Forest biomass could hold the key to driving New Zealand’s green economy, with a new government report claiming that woody residues could provide 99% of the energy needed for Northland’s manufacturing industry in what is an age-defending “fuel switch.”
Published by the NZ Government-Backed Energy Efficiency and Conservation Authority (EECA), the report supports a 99-1 mix of energy between biomass and electricity and highlights the potential for unutilised forestry residues to reduce regional reliance on fossil fuels.
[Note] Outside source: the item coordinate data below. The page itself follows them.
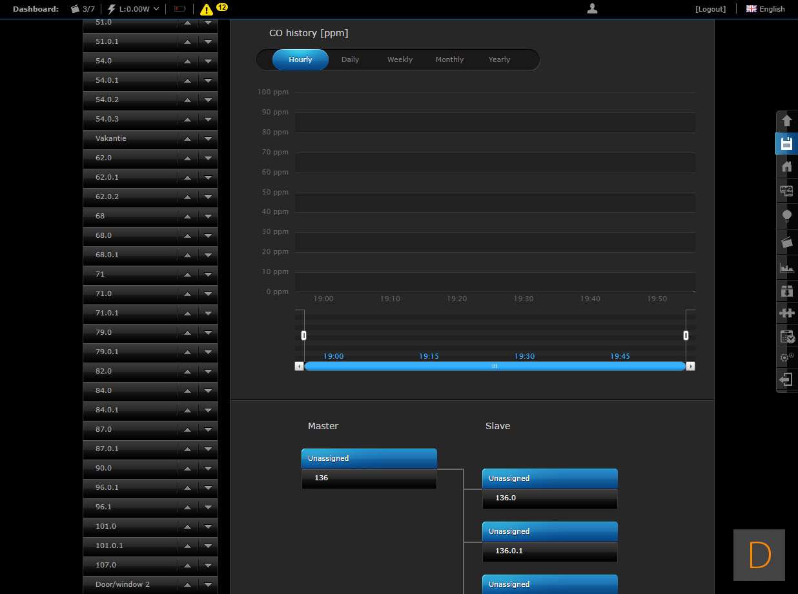Open the statistics chart sidebar icon
798x594 pixels.
(786, 266)
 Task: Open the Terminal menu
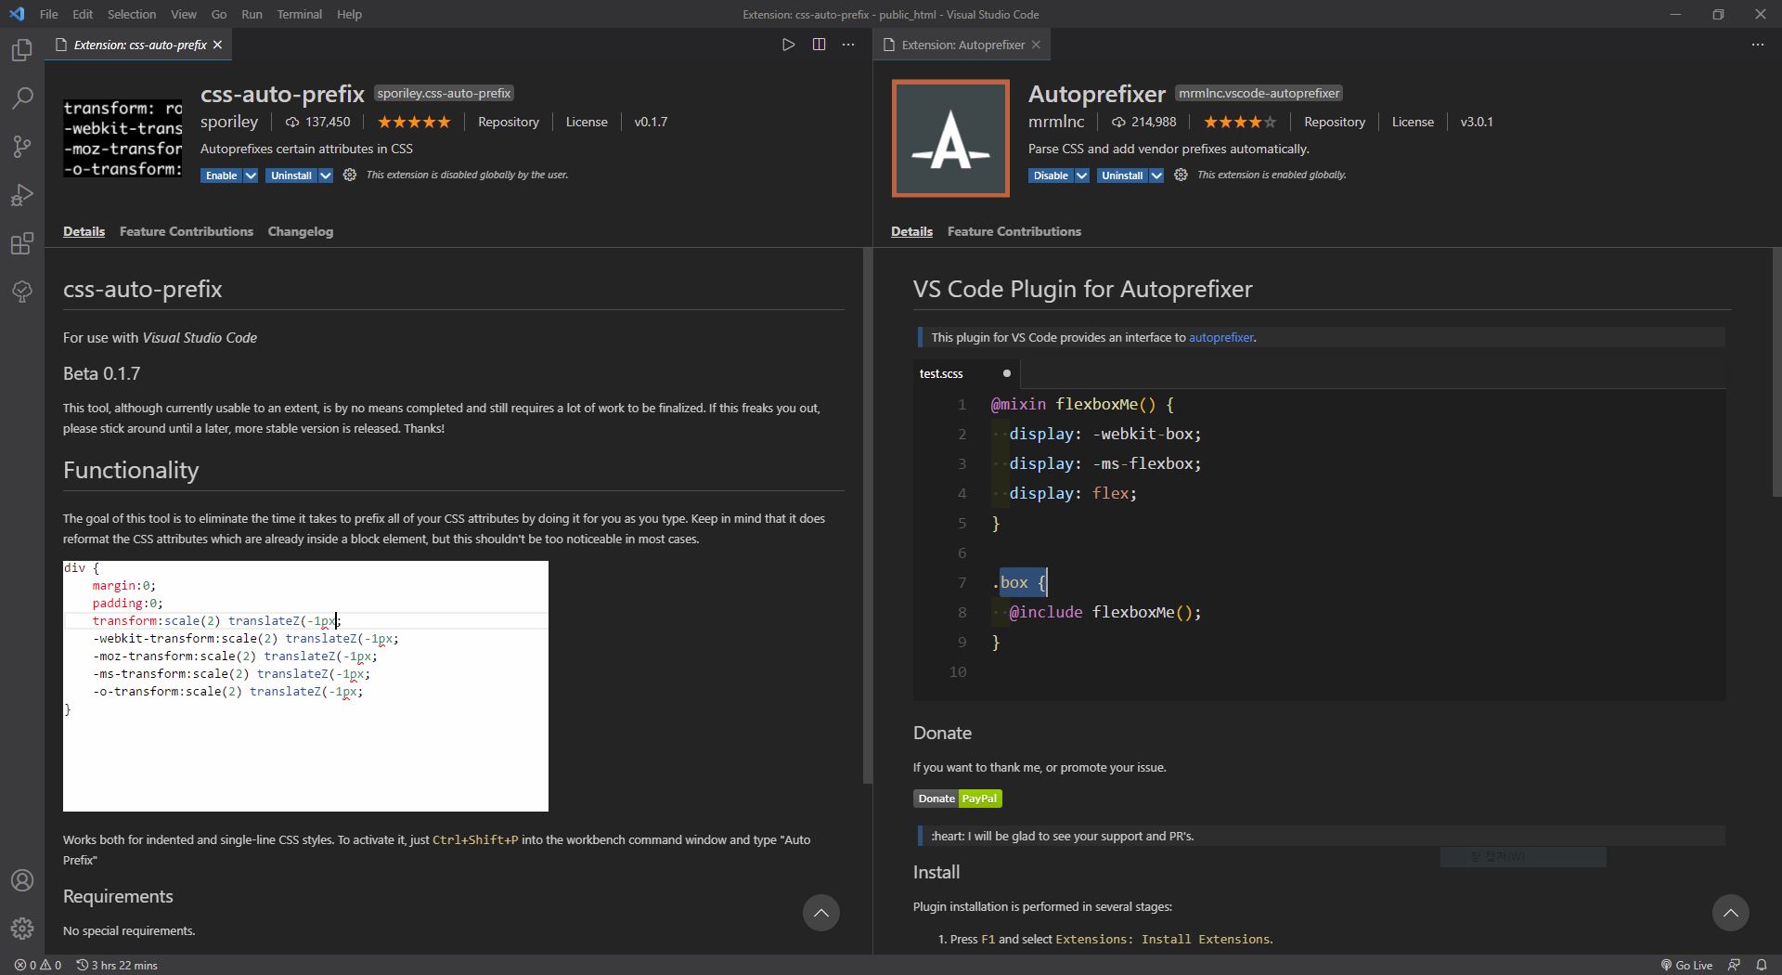tap(299, 14)
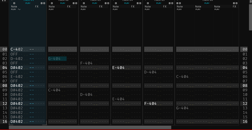The image size is (252, 130).
Task: Remove an FX column from Track 03
Action: pyautogui.click(x=106, y=3)
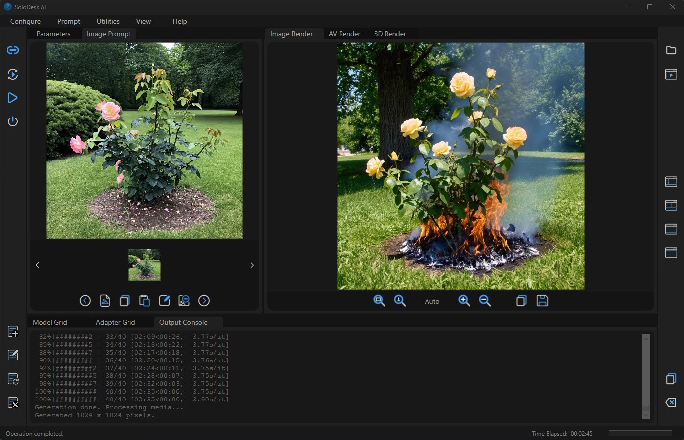Viewport: 684px width, 440px height.
Task: Switch to the AV Render tab
Action: (x=344, y=34)
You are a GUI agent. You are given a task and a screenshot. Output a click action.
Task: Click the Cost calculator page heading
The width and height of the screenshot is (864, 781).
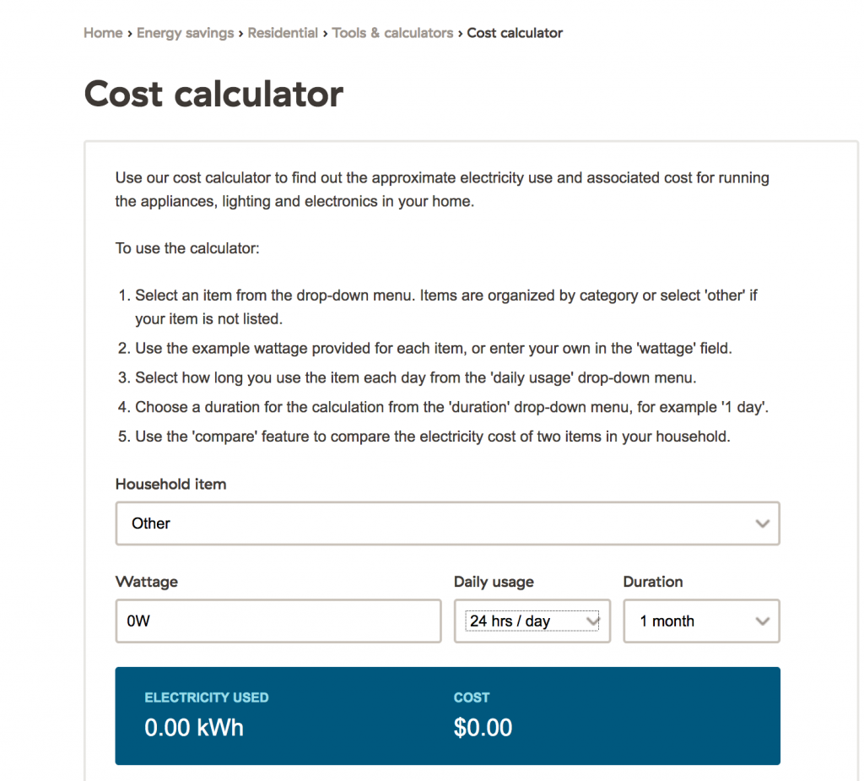click(213, 94)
According to Matt Pedersen, Northland Regional Member for CFG Forest Managers, the report provides “forestry with an economically viable outlet for the fibre in new or existing biofuel systems,” adding that “scale (for biomass investment) will be the largest driver of the viability of new projects.”
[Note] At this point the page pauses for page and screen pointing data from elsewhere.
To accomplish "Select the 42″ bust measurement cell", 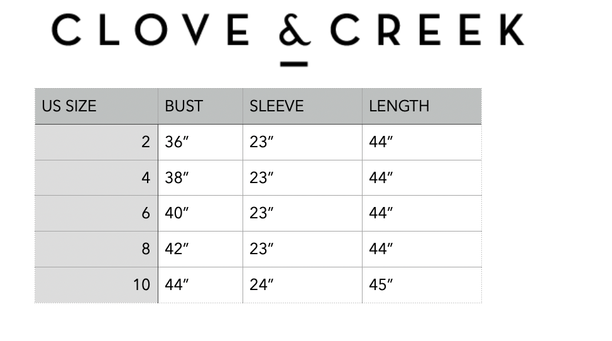I will coord(177,249).
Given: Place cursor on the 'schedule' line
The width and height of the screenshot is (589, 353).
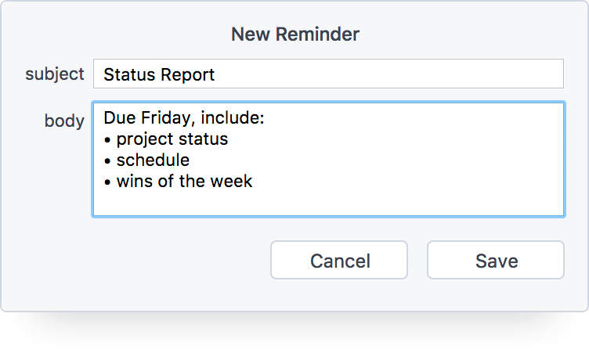Looking at the screenshot, I should point(146,160).
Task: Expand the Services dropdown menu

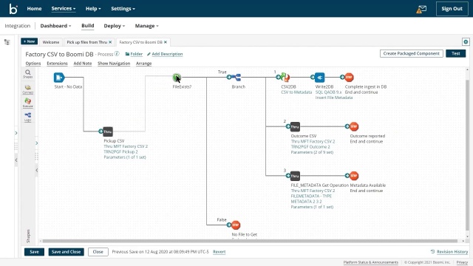Action: coord(64,8)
The report, titled the Northland Regional Energy Transition Accelerator (RETA) report, has input from the Northland Inc Regional Economic Development Agency, Transpower, Top Energy, and Northpower, local biomass suppliers and forest owners, electricity generators and retailers, and medium—to large-scale industrial energy users.
According to EECA Group Manager Nicki Sutherland – who was involved in developing the report, “Forestry owners and biomass suppliers in Northland can expect significant demand for wood residues locally as the region looks toward new, lower-emissions energy solutions for industrial processing.”
Ms Sutherland added that “on the energy user side, the tech we need—like biomass boilers that use wood residues for fuel—has been proven and available for several years.”
“When you combine this with the fact that there is a lot of unutilised wood residue in the region’s forest, it is clear there is significant commercial opportunity for wood processors.”
Over the past 12 months, the NZ Government—before and after last year’s election—has looked to biomass as a viable market for forest waste in the wake of Cyclone Gabrielle.
Already, it is investing in upgrading the Oji-controlled Keinleith Mill – near Tokoroa – considered one of NZ’s most important assets – which could see the mill become a Bio Hub for the North Island.
The report analysed 18 sites in the region, spanning diary, industrial, and commercial. These sites consume 4471 terajoules (TJ) of process heat energy, primarily from coal, and 262,000 tonnes per year of CO2e emissions, with the majority—147,000 tonnes—from burning coal.
For Ms Sutherland, the report’s focus – the culmination of phase one of the programme – is the critical role of fuel-switching decisions and demand reduction in enabling fuel switching.
She said the report also recognises the importance of demand reduction and thermal efficiency measures for reducing energy consumption and “right-sizing the boiler investment”, affecting decision-making around fuel switching.
For Vaughan Cooper, the Head of Investment and Infrastructure for Northland Inc., the report gives the local energy users and suppliers the confidence to move forward and find opportunities to work together.
“It can be a bit daunting trying to work out where to start with your approach to clean energy use, renewable choices and carbon implications and how these can be built into your business operations,” he said before adding that “it highlights opportunities to create greater resilience amongst some of Northland’s key sectors, such as forestry, through areas for potential diversification.”
Global multinationals – including Bluesope – use biomass technology to “future-proof” green energy sources.
Last year, Wood Central reported that Bluescope was working with the Australian Renewable Energy Agency (ARENA) and the University of Wollongong to create charcoal from biochar to transition from traditional steelmaking to ‘green steel production.’
David Scott, general manager for Australian Steel Manufacturing, said, “The supply chain does not exist.” He added,” We need to continue to explore opportunities to develop a supply chain of biochar in the future.”
According to Dr Elizabeth Heeg, CEO of the New Zealand Forest Owners Association, investing in domestic manufacturing and better biomass utilisation could be the key to lowering emissions by more than 54 million over the next 25 years.
“If we increase domestic processing and use biomass more efficiently,” Dr Heeg said, adding that “the ITS (Insitute of Technology and Polytechnics) estimates New Zealand could lower its projected carbon emissions by fifty-four million tonnes by 2050.”